When a preliminary agreement is drafted, it should be determined whether the Franchise Agreement has to comply with any special requirements concerning form. Depending on the desired degree of binding character of the preliminary agreement, special requirements concerning form may also be applicable to the preliminary agreement. Be aware that even a preliminary agreement, including a letter of intent,[Page87:]may trigger the duty to present pre-contractual information under many disclosure laws. Note also that payment of any consideration may trigger a disclosure obligation in some countries.
Typically, the parties will conclude one or more preliminary agreements, as discussed above, prior to signing the Franchise Agreement. However, the negotiating parties may sometimes wish to conclude the actual Franchise Agreement as early as possible. In these cases, the preliminary agreement usually contains resolutive conditions or the possibility to terminate the agreement if certain events occur. The preliminary agreement can, for example, provide that the Candidate has to attend training sessions and pass certain exams after the conclusion of the contract. If the Candidate does not pass the exams, the contract is terminated automatically or the Franchisor is entitled to terminate the contract through notice.

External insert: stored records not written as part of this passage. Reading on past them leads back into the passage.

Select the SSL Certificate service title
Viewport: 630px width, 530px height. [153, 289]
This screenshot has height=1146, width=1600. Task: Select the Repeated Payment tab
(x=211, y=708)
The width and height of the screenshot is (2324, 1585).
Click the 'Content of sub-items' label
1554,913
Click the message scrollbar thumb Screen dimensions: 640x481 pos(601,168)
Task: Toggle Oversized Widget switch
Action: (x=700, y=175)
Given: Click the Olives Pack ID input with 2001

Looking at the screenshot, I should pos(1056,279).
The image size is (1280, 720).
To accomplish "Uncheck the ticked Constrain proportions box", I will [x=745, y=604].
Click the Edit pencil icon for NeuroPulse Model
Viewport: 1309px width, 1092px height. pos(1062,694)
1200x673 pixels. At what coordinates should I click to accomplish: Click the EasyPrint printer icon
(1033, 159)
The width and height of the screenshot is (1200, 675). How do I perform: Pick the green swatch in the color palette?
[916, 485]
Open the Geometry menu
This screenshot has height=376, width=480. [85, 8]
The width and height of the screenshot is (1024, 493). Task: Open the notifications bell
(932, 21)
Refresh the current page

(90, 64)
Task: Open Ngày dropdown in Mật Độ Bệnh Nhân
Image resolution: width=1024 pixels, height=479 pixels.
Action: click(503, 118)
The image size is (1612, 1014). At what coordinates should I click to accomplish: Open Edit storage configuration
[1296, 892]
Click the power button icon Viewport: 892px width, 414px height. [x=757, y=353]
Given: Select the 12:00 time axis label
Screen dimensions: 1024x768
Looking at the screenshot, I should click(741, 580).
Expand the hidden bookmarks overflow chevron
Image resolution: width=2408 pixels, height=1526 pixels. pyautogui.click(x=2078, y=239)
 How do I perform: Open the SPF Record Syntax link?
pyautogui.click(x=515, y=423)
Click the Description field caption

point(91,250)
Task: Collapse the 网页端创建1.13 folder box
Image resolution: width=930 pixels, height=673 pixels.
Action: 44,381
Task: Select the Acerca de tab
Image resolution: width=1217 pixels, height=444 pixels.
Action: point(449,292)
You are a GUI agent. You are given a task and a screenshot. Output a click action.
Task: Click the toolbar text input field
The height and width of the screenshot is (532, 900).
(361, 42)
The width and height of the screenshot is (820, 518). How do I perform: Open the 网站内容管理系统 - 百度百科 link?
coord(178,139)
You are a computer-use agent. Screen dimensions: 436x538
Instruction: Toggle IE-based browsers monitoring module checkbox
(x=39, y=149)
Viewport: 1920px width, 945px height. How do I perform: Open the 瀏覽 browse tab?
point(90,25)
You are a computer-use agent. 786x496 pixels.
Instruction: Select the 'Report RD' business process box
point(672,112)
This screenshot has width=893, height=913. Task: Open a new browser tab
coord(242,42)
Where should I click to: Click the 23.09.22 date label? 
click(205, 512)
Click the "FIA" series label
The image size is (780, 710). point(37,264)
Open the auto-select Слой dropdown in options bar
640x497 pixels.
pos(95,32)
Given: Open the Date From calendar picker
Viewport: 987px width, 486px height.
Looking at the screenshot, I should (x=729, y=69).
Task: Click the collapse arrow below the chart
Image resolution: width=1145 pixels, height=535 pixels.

The conditions which can lead to the termination of the contract have to be defined as clearly and as unmistakably as possible. More often than not the success of a System depends on the personality of the Franchisee. As a consequence, the Franchisor must often watch out for personal traits which cannot be defined accurately in contracts or verified through exams. It is certainly not a solution to let a Candidate, whose personality does not satisfy, fail exams. This would not be fair towards the Candidate and, on the other hand, the Franchisor can be made liable if the Candidate is able prove that its failure was caused by a manipulated exam.
50 See § 4.2(a) for a discussion of disclosure laws and requirements.